(CONSEGNA): Estrai dalle righe qui sotto tutte quelle che contengono la parola "Grantees" e ricopiale una per riga.

(DATI FORNITI):

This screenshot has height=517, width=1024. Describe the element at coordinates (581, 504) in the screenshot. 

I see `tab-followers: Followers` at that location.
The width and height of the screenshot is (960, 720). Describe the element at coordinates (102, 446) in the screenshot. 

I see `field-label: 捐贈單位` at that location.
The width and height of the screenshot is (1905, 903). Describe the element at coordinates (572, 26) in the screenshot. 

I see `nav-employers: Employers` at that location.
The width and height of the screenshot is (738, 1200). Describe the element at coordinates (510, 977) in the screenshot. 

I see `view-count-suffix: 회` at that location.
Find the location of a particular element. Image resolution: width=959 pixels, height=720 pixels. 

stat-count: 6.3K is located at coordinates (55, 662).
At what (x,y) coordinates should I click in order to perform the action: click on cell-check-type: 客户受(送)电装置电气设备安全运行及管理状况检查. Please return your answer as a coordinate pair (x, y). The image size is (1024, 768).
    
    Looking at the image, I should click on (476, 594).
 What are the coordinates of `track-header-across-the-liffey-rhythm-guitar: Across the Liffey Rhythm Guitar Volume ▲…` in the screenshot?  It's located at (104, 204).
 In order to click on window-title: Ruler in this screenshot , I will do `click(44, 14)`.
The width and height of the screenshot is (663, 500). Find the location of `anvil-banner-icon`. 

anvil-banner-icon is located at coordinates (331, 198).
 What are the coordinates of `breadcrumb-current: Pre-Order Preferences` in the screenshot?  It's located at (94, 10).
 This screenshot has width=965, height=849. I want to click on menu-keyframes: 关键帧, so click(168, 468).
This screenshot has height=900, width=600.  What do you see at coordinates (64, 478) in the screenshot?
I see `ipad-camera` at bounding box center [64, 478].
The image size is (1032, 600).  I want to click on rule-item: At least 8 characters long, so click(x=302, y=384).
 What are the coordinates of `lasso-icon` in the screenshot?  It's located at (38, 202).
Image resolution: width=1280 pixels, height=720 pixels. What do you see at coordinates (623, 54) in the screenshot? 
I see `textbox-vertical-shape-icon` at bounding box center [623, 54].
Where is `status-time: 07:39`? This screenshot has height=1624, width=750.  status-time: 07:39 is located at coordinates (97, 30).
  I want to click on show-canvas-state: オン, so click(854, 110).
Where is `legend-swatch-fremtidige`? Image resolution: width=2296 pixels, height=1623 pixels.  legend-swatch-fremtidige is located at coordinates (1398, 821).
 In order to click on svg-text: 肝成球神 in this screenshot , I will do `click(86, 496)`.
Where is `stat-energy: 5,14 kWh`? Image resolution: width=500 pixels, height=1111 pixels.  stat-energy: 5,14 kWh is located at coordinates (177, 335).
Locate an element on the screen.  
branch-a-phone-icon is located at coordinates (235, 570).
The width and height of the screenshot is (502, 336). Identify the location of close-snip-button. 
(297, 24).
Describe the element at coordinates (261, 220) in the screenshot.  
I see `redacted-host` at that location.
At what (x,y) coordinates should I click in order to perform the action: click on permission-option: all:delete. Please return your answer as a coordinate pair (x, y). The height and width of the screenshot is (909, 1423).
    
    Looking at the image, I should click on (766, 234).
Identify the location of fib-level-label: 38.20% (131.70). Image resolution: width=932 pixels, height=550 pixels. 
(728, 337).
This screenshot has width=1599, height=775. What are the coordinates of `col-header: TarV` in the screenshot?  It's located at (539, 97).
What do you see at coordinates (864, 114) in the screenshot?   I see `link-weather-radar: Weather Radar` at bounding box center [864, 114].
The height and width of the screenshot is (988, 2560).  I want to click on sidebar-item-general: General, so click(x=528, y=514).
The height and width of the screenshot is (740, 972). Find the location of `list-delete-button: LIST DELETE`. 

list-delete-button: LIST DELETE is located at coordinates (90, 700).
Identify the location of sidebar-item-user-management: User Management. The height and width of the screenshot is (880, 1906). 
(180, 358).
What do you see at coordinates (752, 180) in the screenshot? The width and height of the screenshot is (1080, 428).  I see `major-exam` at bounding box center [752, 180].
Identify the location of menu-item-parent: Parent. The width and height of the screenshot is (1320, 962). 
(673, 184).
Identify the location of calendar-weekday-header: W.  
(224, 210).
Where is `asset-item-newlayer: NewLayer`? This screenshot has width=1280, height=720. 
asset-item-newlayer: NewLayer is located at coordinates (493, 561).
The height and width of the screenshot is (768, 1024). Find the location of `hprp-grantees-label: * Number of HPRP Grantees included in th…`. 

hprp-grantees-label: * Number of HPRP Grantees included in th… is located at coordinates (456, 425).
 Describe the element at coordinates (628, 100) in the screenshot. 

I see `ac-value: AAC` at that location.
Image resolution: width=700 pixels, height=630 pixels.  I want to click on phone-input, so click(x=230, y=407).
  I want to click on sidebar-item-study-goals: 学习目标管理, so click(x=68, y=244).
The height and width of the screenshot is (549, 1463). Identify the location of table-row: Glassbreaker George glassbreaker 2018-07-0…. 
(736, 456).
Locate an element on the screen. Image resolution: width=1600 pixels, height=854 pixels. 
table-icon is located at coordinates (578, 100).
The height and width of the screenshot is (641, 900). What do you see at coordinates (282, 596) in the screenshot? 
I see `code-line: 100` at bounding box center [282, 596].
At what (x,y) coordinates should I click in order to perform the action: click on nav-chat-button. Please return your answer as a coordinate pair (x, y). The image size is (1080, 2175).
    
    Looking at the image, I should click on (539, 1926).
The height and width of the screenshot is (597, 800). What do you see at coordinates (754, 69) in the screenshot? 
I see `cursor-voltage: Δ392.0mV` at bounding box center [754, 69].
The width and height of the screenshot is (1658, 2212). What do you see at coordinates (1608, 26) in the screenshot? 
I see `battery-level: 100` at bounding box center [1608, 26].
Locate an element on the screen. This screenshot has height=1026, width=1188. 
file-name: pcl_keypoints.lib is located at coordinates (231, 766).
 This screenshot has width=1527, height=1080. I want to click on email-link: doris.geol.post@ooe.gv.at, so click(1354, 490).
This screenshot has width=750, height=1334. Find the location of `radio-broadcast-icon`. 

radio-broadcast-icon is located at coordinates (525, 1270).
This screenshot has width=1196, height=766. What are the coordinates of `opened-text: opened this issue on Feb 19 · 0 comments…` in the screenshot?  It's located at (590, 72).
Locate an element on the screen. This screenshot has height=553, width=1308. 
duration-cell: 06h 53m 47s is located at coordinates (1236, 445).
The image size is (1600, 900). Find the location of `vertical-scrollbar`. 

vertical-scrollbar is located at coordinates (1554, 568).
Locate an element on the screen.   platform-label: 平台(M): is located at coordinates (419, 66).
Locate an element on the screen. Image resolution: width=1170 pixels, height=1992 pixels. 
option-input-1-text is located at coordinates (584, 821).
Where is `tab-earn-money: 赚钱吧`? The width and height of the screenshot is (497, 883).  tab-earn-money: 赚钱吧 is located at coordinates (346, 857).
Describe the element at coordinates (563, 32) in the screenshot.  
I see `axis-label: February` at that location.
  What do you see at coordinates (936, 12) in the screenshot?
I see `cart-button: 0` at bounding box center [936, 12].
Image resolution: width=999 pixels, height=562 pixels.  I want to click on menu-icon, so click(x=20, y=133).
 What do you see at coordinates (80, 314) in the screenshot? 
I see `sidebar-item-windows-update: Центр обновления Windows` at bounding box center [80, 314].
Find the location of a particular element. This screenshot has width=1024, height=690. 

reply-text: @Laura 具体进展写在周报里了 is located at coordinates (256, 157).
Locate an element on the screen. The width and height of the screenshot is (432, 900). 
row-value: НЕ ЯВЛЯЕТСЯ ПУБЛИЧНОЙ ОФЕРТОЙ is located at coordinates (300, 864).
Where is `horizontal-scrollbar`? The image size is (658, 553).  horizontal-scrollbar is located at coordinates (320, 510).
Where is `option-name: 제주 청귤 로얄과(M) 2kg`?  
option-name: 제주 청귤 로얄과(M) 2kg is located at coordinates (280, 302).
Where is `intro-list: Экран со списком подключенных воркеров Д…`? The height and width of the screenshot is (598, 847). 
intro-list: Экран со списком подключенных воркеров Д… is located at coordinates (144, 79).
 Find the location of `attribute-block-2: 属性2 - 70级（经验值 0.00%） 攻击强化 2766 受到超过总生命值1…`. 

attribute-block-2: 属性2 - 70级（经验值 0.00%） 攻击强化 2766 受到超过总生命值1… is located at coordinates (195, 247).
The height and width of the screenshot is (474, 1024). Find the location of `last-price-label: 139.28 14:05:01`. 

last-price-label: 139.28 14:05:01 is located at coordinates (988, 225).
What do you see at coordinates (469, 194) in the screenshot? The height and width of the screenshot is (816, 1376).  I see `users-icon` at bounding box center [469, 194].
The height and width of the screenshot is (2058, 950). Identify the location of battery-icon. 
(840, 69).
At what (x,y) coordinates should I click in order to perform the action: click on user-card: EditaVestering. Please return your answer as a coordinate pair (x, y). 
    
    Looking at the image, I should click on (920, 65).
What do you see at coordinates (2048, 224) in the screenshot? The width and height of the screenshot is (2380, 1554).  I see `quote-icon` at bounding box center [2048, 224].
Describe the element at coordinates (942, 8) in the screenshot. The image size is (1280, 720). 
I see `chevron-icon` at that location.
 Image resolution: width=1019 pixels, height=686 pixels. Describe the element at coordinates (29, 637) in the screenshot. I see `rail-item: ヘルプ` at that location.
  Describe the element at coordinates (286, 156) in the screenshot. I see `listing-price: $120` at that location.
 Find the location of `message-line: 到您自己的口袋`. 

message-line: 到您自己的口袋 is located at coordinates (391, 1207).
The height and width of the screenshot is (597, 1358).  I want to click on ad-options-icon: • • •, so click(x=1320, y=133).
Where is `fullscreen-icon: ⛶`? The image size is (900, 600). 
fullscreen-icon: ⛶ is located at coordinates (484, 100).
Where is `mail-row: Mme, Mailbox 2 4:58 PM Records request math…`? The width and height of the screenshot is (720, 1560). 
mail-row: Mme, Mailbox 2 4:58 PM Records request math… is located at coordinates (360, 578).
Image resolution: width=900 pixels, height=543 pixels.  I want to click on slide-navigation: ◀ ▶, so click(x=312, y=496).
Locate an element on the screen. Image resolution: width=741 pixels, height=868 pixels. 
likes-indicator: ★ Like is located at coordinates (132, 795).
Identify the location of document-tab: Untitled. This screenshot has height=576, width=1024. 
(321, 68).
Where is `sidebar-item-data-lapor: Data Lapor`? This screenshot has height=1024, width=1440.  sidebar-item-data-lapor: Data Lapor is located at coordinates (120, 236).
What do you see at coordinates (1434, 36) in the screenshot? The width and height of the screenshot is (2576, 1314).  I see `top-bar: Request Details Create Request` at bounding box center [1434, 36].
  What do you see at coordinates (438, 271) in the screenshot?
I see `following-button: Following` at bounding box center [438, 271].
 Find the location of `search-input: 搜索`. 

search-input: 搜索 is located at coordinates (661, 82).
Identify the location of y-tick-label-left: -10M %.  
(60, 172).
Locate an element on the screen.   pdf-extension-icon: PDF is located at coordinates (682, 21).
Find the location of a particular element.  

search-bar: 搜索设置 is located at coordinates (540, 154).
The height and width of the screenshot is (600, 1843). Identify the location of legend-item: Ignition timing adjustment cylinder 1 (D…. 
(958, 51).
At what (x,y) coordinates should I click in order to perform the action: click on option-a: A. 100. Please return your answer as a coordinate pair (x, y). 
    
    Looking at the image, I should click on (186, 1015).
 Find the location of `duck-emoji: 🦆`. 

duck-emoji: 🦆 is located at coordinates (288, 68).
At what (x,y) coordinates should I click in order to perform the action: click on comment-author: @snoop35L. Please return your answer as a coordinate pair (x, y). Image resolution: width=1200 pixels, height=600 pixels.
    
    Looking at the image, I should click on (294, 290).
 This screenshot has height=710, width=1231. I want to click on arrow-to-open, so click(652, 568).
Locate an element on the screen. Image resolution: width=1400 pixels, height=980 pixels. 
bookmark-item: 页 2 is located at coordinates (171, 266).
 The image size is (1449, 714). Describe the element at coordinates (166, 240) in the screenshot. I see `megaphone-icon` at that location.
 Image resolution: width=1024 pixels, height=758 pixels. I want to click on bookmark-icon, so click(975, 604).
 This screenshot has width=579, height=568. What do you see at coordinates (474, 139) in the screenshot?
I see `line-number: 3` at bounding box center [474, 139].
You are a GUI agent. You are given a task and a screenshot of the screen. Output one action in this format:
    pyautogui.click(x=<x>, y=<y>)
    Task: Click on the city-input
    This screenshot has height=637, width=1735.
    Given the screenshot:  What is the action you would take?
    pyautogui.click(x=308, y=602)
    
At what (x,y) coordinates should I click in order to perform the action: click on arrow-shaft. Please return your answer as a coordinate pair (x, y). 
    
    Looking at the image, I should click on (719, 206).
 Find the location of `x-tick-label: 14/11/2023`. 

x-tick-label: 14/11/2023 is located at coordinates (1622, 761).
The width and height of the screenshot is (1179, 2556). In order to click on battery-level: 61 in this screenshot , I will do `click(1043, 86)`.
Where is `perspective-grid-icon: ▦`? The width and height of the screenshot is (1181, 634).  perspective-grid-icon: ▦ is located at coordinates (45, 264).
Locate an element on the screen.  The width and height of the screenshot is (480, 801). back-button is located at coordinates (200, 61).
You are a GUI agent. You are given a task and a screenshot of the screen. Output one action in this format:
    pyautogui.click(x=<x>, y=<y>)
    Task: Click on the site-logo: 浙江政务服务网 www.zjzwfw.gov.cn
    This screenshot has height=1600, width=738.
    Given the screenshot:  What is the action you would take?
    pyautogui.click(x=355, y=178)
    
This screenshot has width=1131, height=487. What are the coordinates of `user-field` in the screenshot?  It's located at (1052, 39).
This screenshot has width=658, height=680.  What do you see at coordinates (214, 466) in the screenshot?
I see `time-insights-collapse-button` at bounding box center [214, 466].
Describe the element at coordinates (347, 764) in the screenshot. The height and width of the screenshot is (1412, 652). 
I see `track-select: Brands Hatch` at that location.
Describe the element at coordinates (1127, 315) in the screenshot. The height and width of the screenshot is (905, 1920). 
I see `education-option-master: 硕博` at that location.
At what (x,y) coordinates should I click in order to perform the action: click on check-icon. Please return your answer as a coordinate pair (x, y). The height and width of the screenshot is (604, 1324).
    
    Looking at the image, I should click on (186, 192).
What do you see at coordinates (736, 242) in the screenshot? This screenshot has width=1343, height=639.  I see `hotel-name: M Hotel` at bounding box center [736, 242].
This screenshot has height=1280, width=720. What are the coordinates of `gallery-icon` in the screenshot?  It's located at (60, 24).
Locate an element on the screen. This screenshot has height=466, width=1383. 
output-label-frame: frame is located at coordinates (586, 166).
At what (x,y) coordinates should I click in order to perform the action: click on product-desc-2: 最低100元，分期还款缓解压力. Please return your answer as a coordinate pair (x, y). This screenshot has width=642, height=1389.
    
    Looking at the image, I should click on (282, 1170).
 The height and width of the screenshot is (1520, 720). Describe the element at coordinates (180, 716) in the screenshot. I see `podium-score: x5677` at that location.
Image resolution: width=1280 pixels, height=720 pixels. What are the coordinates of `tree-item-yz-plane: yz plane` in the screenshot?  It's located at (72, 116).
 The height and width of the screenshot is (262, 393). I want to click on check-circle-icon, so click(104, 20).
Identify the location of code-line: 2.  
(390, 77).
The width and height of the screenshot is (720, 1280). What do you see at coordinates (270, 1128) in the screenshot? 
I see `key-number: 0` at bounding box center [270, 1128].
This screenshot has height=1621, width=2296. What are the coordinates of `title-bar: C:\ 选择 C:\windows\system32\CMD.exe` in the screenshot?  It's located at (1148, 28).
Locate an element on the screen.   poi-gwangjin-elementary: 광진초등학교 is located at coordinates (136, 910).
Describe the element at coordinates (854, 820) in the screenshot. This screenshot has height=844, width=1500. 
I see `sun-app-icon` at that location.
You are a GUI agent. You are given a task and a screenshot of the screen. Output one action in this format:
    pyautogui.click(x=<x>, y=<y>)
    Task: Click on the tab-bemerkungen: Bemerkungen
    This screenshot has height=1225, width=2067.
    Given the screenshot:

(RISPOSTA ATTESA):
The height and width of the screenshot is (768, 1024). Find the location of `hprp-grantees-label: * Number of HPRP Grantees included in th…`. 
hprp-grantees-label: * Number of HPRP Grantees included in th… is located at coordinates (456, 425).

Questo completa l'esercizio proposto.